A Free Market for Labour

  • The second pillar of liberalism is that government should not impede the free market for labour.
  • Medieval times, vagrants and beggars had been able to receive poor relief from their parish, as formalised in a series of Poor Laws.
  • In the early 1800s this system faced reform from proponents of liberalism.
  • Bentham was keen that the manufacturer could maintain a hold over his workers by ensuring that the pain from working was less than the pain from not working.
  • Under the 1834 Poor Law Amendment Act, which was driven through parliament by Bentham’s assistant, Edwin Chadwick, a new system of dealing with the poor was developed, in which people who could not manage on their own were offered accommodation tied to employment: the workhouse.

Marxism and the Case Against Liberal Capitalism

  • Perhaps the greatest critic of liberal capitalism was Karl Marx.
  • By bursting asunder the old feudal system, capitalism was a progressive force for humanity, not just in terms of economic benefits but in its impact on other aspects of society, such as religion.
  • The new agents, capitalists and workers, were brought into direct conflict.
  • There is ‘shameless, direct, brutal exploitation’ of workers
  • In Capital, Volume 1, Marx sees exploitation as being based on the extraction of a surplus from workers
  • Wages … imply by their very nature that the worker will always provide a certain quantity of unpaid labour
  • For Marxists, this exploitation is the basis for an increasing degree of inequality across the world.
  • New global division of labour has led to the de-industrialisation of the clothing industry in places like Burnley.

Summary of Section 4

  • You saw how economics can look at both success and failure:
    • Building on the insights of Adam Smith, success can be based on the self-interest of individual agents, which, through competition in markets, can generate high productivity, low prices, capital and wealth. Enshrined in the set of ideas referred to as liberalism, this approach culminates in the worldwide move towards free trade of goods and labour.
    • Set against this is the argument that liberal capitalism is based on exploitation and poverty, as pioneered by Karl Marx. This insight into two extreme positions demonstrates how contested economics is at its core.

Conclusion

  • Themes:
    • Change: From freeing peasants from the land to the formation of empires, the birth of the consumer, and the invention of new technologies.
    • Agents: Key decision-makers, including firms, banks, and government.
    • Success: Markets can generate wealth alongside inequality.
  • Historical roots of economics are important.
  • Need to be analytical, thoughtful, and aware of different perspectives (pluralist approach).

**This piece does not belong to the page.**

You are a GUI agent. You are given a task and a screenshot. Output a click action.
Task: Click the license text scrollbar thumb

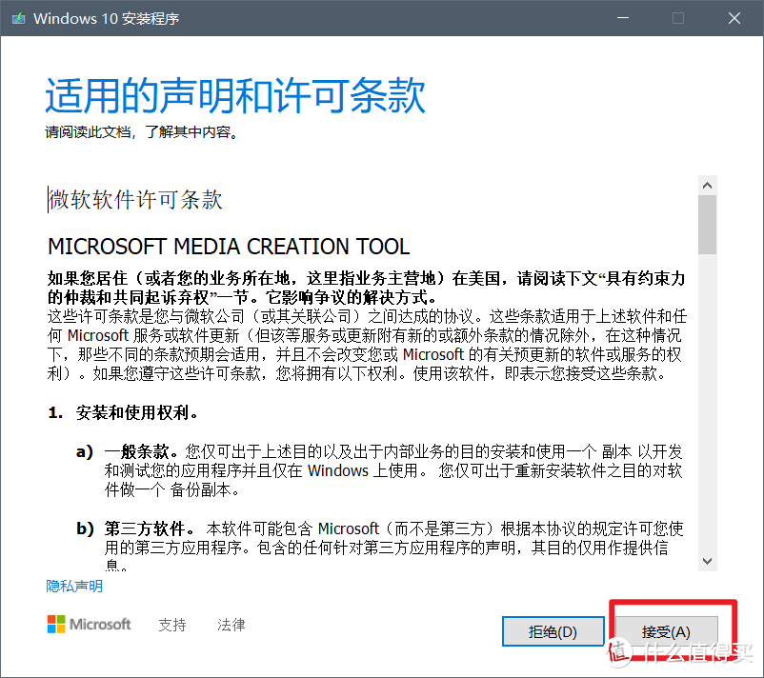(707, 225)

How Economics in Context is Structured

  • Part 2 (Chapters 2–5): How markets work, arguments for and against free competitive markets.
    • Consumers buying goods (demand) and firms supplying them (supply).
    • Economic models analyzing how consumers and firms compete by responding to price changes.
    • Markets lead to a state of equilibrium in which prices and quantities are determined.
  • Part 3 (Chapters 6–10): Context that markets operate within, how economic institutions and government shape markets.
    • Major markets: labor, capital, international markets.
    • Role of government in the economy.